The Airedale has a classic terrier head with virtually no stop (forehead), v-shaped ears tipped over and a straight back with an erect docked tail. The outline is quite square and these dogs are sturdy.
Coloring for the Airedale is black and tan, with a classic terrier coat of dense, harsh hair with a softer undercoat. A grown out coat will look almost curly. The coat and color stay sharpest with hand stripping of the dead hair. Pet Airedales that are clipped may appear gray and tan.
The blending of hound and terrier has softened the personality of the Airedale a bit.
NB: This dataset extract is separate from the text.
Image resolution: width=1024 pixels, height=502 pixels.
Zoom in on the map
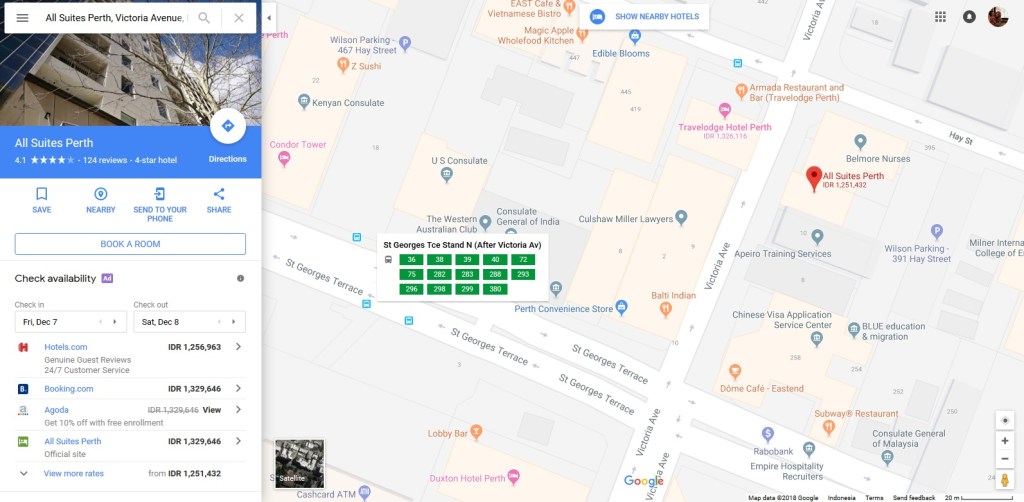1004,441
These are still tough dogs but usually get along better with other dogs than many of the terrier breeds. Airedales are tolerant of other pets they are raised with and generally get along well with children, though they can be a bit rambunctious for small children.
Airedales are somewhat aloof to strangers at first, and need early socialization and training. Airedales are very intelligent dogs, but have a bit of stubbornness or independence. They require a firm, but gentle hand from early puppyhood. Most Airedales are not big barkers, but true to their terrier heritage they can be serious diggers and chewers. Airedales need human interaction to be happy.
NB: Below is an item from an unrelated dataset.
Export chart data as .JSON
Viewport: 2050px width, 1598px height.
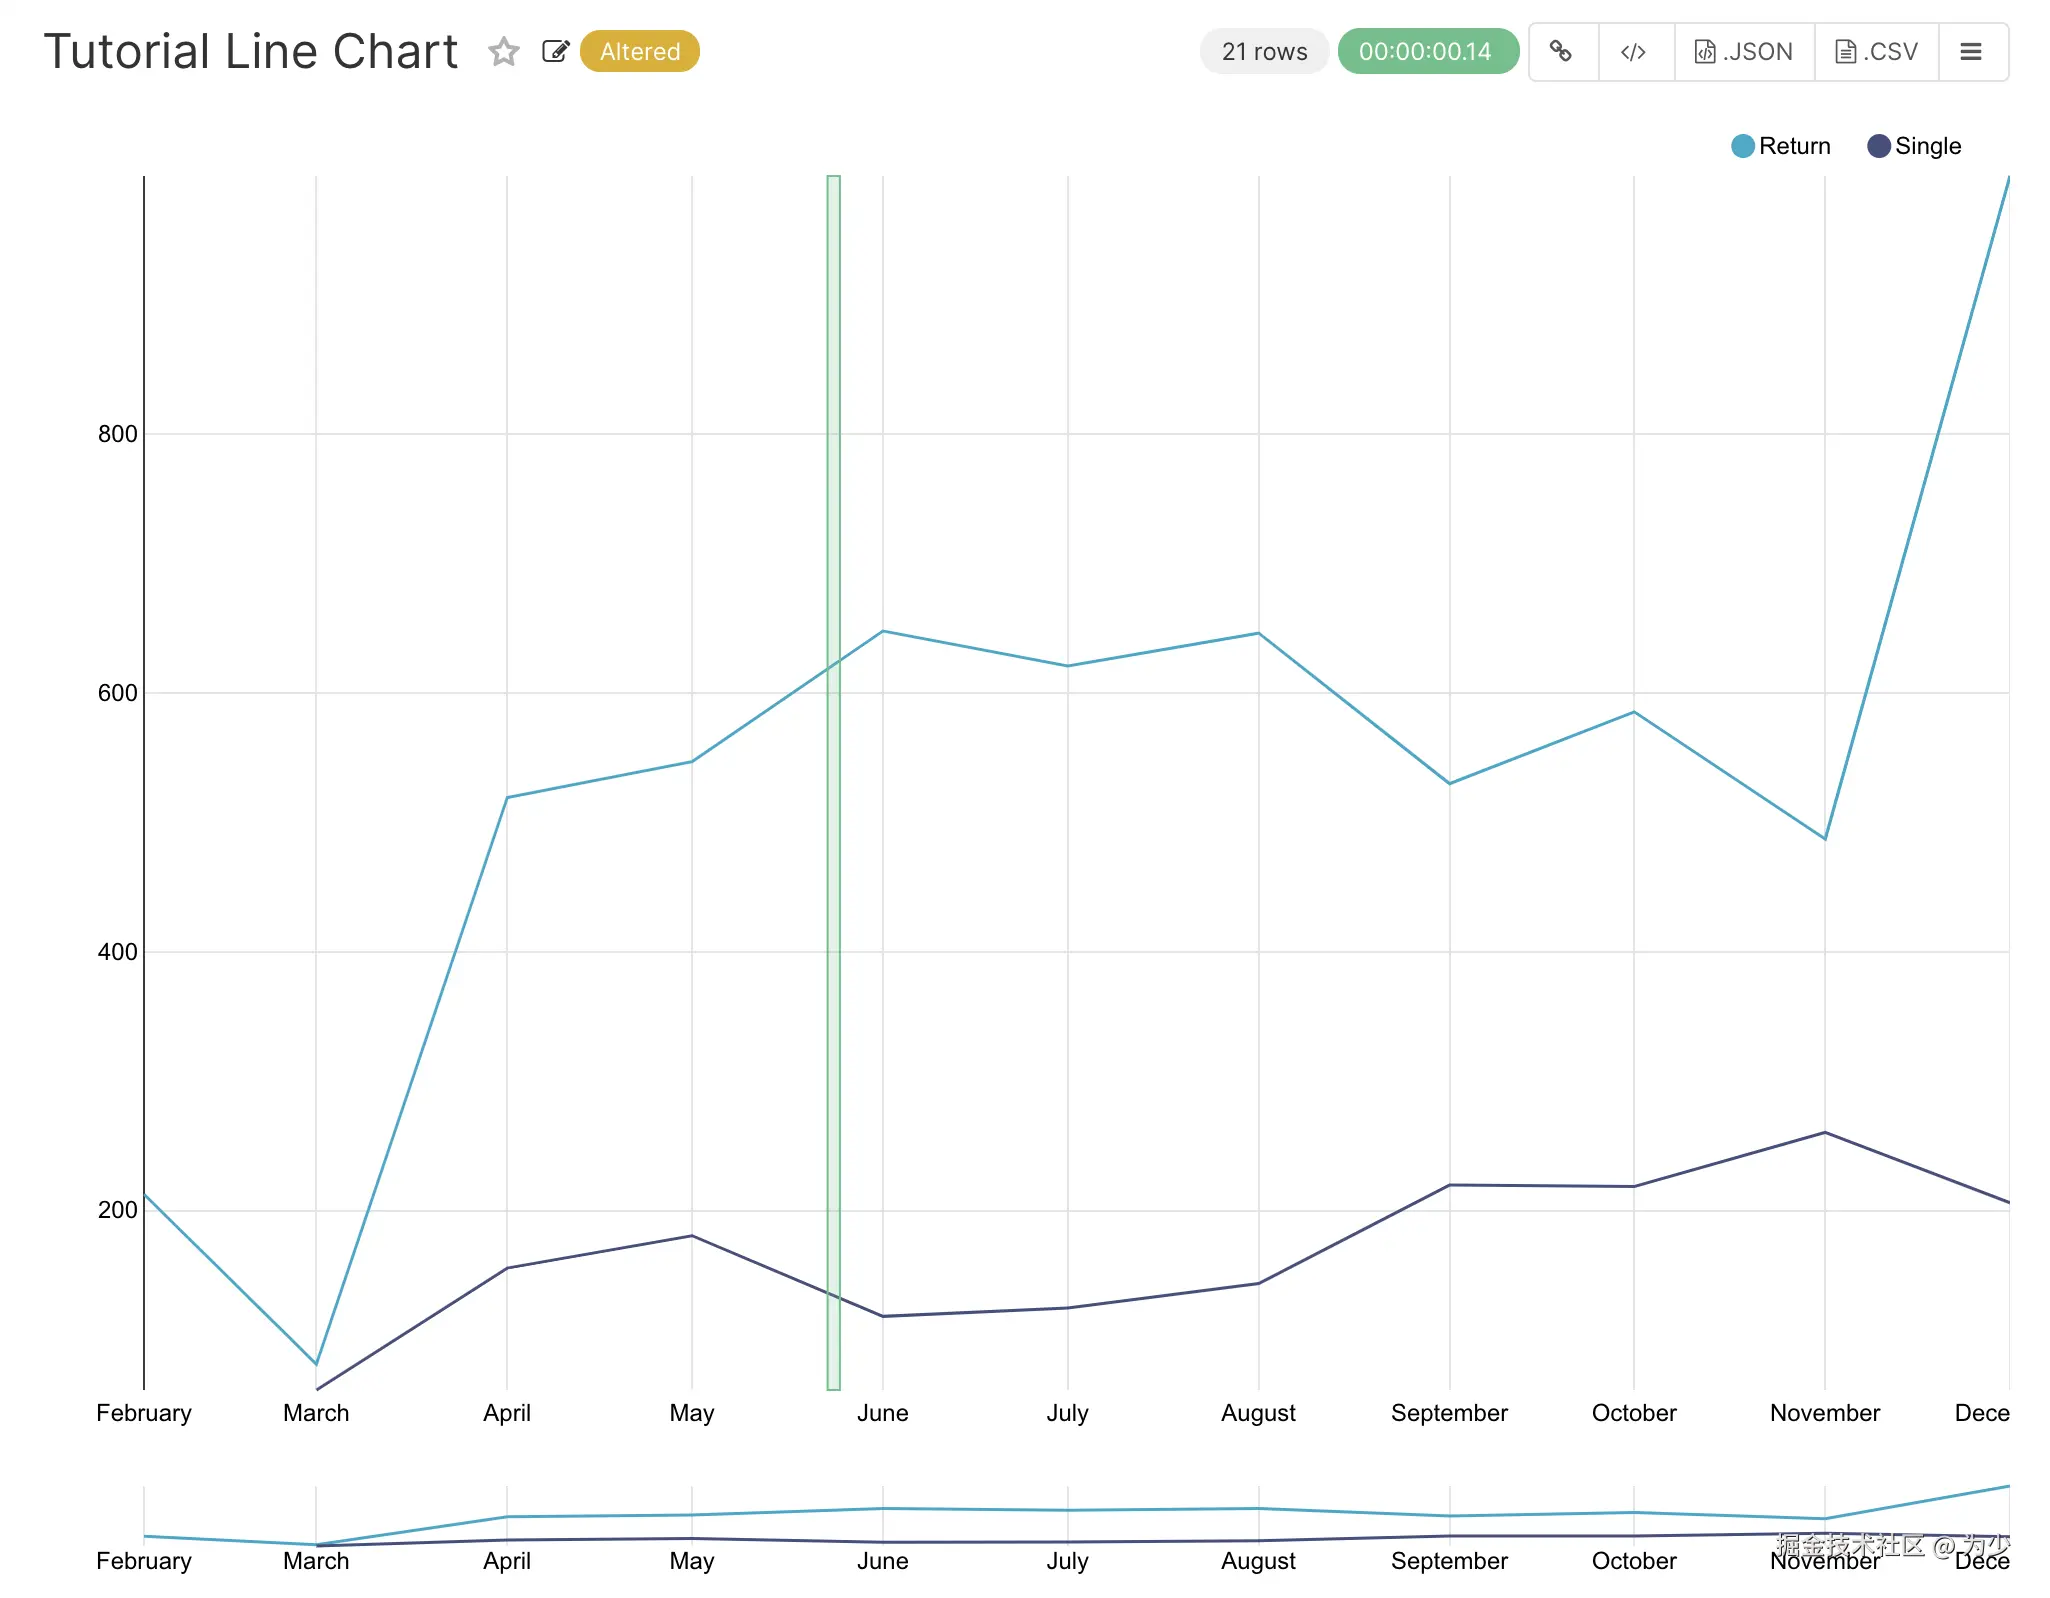click(1744, 52)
Airedale terriers can vary greatly from being quite finicky eaters to being prone to obesity. This breed is active and needs plenty of daily, regular exercise. Combining training with exercise is often a good move as Airedales thrive on mental and physical stimulation. Airedales tend to live about 12 years.
You can count on your Airedale to sound an alarm for danger and he will have the courage to back up that alarm. They can be quite protective of their families, especially small children. Early socialization is important. Airedales can be quite stoic, and owners must be cautioned to be aware of any injuries.
Grooming can vary quite a bit. Keeping an Airedale in show coat requires skillful hand stripping every couple of months. Most pet owners elect to go with clipping the curly coat down once or twice yearly. With the clipped coat, a quick brushing once or twice weekly is adequate.
The Airedale terrier traces its ancestry back with many of the other terriers to the extinct black and tan terrier. These feisty dogs were bred to hunt vermin of any size or shape. They were somewhat lacking in scenting skills and swimming ability though, so in the 1800s near the area of the River Aire these terriers were crossed with otter hounds to create the "king of terriers": the Airedale terrier.
Probably some crosses were made with Irish and bull terriers as well to help create this tough, good-sized hunter. Airedales not only hunt vermin, but have been successfully used on large game and as defense and security dogs. Most American Airedales trace their ancestry back to CH Master Briar, a British dog brought over to the United States near the turn of the century.
Airedales can still be seen today working as hunting dogs for both large and small game, in police work, and as wonderful family companions. Airedales are seen in agility and obedience competitions as well.